Friday, October 29, 2010

Cool Talkin' Verve (1997)

Dig? Alongside the individual artist sets, the Talkin' Verve series involved a bunch of various artist comps. The idea, no doubt, was to entice clubbers and other kids into exploring the Verve catalog with themed discs, exploring aesthetics that hooked into then-contemporary trends. Thus there were discs aimed at the Lounge puppies, the Swing-Revival mayflies, the Latin renaissance, etc.

Like most things Verve does, at first glance this looks like a nice idea, at second glance it seems a little overcooked by marketing, and then at third glance it turns out to be a surprisingly solid project. The third-glance aspect of this is that each of these themed discs actually seems to be trying to educate the (hypothetical) listener about a particular aspect of the jazz aesthetic. Like, sincerely.

This one is addressing itself to the concept of Cool. And so the liner notes, by Larry Kart, very seriously (not to say academically) try to orient the reader to what cool means in a jazz context, how it ties in with existentialist instincts and ego-problems, love and loss - not bad for two scant pages. He writes:
I once knew a young woman whose finest wish was to be secretly filmed as she went about her daily routine, then to be allowed to rerun endlessly the resulting footage: "The Story of You", starring...who else? This is the grandiose side of Cool's dream. More or less alone in the world - with the connections broken, invisible, or failing to work - it just might be that it does all radiate outward from you, as you walk the rain-soaked streets of a deserted city in the stage set of your mind.
Dig?

The music is impeccable, each one an overspilling bucket drawn from the deep chill waters of the jazz well. And a lot of the tracks are rare - not just in the sense of things that hadn't (at this point) been issued yet on CD, but also the kind of thing you still wouldn't run across very easily. A fantastic tenor duet (i.e., just them, no rhythm section) between Al Cohn and Zoot Sims called "Improvisation for Unaccompanied Saxophones." A great piece by Stan Getz's mid-bossa-nova flirtation with a vibraphone quartet with Gary Burton, "6-Nix-Quix-Flix" (known in live versions issued at the time, but here's the studio rendition).

And, my favorite moments, two big-band pieces from my favorite arrangers. Oliver Nelson gives us a magnificently moody take on "St. Louis Blues," which moves from abstract contemplation of the truths of Handy's theme to a supremely angsty trumpet-rhythm-section jam. And Gil Evans contributes a veritable fantasia on Willie Dixon's "Spoonful."

It's a disc worth seeking out, if you're at all open to anthologies; I'm still at the stage in my jazz larnin' that I find them useful.

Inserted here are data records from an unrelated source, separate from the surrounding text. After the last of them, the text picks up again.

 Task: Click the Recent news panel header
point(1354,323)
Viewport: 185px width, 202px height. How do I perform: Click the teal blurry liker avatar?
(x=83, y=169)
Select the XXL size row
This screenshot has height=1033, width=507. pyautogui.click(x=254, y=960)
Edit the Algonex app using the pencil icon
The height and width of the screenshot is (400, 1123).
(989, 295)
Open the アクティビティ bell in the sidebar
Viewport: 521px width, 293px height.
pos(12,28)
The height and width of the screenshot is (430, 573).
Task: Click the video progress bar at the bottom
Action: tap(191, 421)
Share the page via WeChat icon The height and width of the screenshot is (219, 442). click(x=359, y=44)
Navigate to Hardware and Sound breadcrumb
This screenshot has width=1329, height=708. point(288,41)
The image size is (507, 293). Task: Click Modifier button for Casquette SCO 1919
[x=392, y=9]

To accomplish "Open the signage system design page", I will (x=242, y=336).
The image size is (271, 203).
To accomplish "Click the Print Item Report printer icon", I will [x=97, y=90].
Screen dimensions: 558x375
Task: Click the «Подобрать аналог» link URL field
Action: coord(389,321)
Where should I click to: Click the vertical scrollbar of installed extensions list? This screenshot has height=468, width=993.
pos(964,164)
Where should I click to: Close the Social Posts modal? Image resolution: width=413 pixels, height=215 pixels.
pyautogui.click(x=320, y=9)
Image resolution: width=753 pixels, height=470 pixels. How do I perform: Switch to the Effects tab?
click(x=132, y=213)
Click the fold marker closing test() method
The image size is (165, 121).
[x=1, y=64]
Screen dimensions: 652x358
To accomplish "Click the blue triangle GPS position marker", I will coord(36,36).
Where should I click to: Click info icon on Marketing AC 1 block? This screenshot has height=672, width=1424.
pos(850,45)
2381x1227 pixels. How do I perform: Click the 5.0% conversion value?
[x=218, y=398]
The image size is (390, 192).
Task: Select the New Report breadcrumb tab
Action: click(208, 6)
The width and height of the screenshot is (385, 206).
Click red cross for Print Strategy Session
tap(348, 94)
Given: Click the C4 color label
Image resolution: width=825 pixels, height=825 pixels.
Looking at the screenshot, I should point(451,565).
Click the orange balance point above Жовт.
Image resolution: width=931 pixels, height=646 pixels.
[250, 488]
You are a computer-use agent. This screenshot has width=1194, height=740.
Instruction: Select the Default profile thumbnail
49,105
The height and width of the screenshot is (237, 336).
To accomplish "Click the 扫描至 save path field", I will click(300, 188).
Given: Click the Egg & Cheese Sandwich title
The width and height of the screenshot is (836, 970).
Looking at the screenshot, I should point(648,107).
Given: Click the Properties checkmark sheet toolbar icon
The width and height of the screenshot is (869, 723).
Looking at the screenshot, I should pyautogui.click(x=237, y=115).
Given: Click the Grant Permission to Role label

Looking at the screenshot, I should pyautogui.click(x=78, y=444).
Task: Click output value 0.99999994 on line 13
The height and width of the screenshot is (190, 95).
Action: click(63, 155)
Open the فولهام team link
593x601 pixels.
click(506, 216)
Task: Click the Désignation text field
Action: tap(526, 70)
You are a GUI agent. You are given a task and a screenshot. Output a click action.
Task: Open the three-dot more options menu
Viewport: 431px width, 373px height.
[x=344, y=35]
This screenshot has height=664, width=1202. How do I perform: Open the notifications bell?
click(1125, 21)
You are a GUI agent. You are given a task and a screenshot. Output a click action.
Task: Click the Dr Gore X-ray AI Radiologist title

The only criticism I have about it is that in order to construct this vision (for example, in order to include the de rigeur Coltrane and Miles cuts), Verve had to resort to their holdings in the erstwhile Mercury and Fontana catalogs. Lately I've become quite interested in understanding the character of Verve as a label, and so I have to mentally dismiss the Mercury tracks here (however excellent they are in their own right) as belonging to a different story.